_SOURCE PASSAGE_.

——

As early as 30 March 2021, trade-e-bility reported that bol.com, eMAG, Wish.com, AliExpress, Amazon, eBay, Rakuten France, Allegro, Cdiscount, Etsy and Joom signed the “Commitment for Better Product Safety” in order to remove dangerous products from their websites in cooperation with the EU member states. Accordingly, seller accounts whose products do not comply with the guidelines will be blocked. In a further step, Amazon had recently announced plans to block offers from 15 June 2022 that do not meet the guidelines.
The trend relating to marketplace liability or the control obligation of marketplace operators and the associated blocking of sellers’ offers is now continuing. In the publication ‘Neue Juristische Wochenschrift’ of 27 May 2022, the lawyers Dr Arun Kapoor and Prof. Dr Thomas Klindt highlight a ruling by the Higher Regional Court of Frankfurt/Main that specifically deals with the product law obligations imposed on the operator of an online marketplace in concrete terms.
In a competition law case, the Higher Regional Court (OLG) of Frankfurt/Main thus stipulated comprehensive obligations for the operator of an online marketplace if products that do not comply with product law are distributed via its platform.
In this particular case involved non-conforming floating discs that qualify as personal protective equipment (PPE) as well as a consumer product under the Product Safety Act. These floating discs lacked the necessary manufacturer and CE marking. Moreover, the products did not have the required EU declaration of conformity. The Higher Regional Court of Frankfurt/Main ruled that the operator of an online marketplace must immediately block the specific offer as soon as it has been notified of clear infringements of the law. In addition, the online marketplace operator must ensure that there are no further violations of the offending dealer’s account. The obligation is limited by the fact that significant consumer interests must be affected – which in the present case was health protection.
The obligation also only applies if the non-conformity of the products concerned is easily recognisable, which is affirmed in the absence of a manufacturer’s or CE marking, but not in the absence of an EU declaration of conformity or whether the markings are materially correct. The obligation to avert success only applies to dealers for whom there are indications of infringements due to previous complaints and if the new offer is almost identical to the previous, objectionable offer.

——

_EXERCISE REQUIREMENTS_. Set down, word for word, the part of the marketplace liability passage from "As early as" to "meet the guidelines.".

_ENTRIES SHOWN_.
——

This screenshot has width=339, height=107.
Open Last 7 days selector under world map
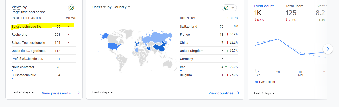pyautogui.click(x=103, y=92)
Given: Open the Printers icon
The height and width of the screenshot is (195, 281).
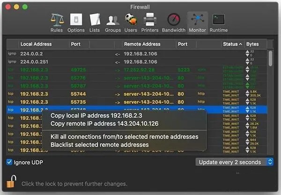Looking at the screenshot, I should coord(150,20).
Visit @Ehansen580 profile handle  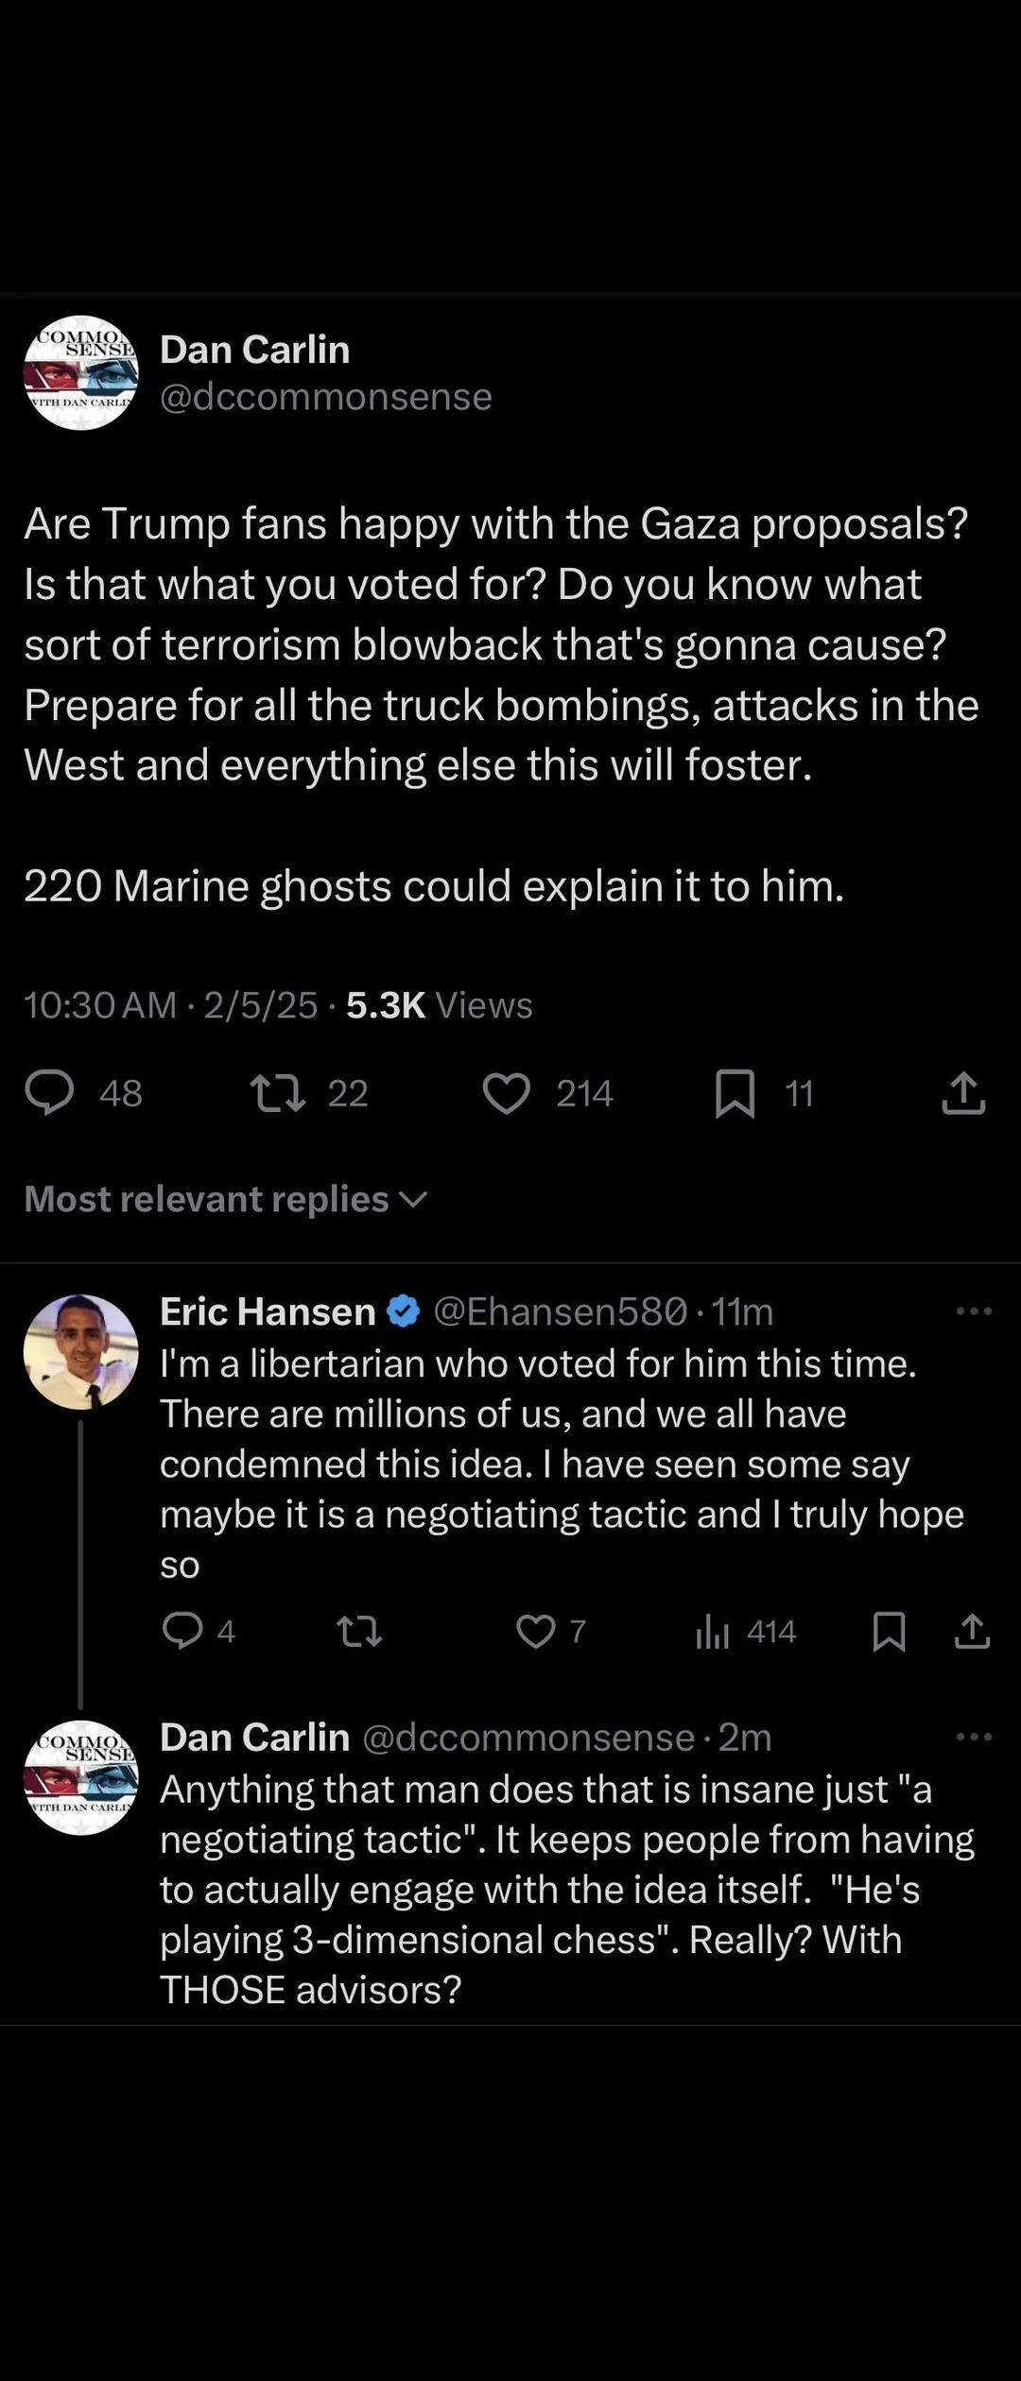click(x=561, y=1311)
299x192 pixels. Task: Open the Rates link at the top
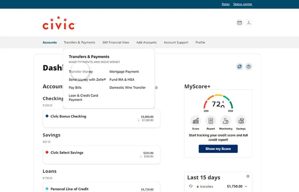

——

_ANSWER TO THIS TASK_.
As early as 30 March 2021, trade-e-bility reported that bol.com, eMAG, Wish.com, AliExpress, Amazon, eBay, Rakuten France, Allegro, Cdiscount, Etsy and Joom signed the “Commitment for Better Product Safety” in order to remove dangerous products from their websites in cooperation with the EU member states. Accordingly, seller accounts whose products do not comply with the guidelines will be blocked. In a further step, Amazon had recently announced plans to block offers from 15 June 2022 that do not meet the guidelines.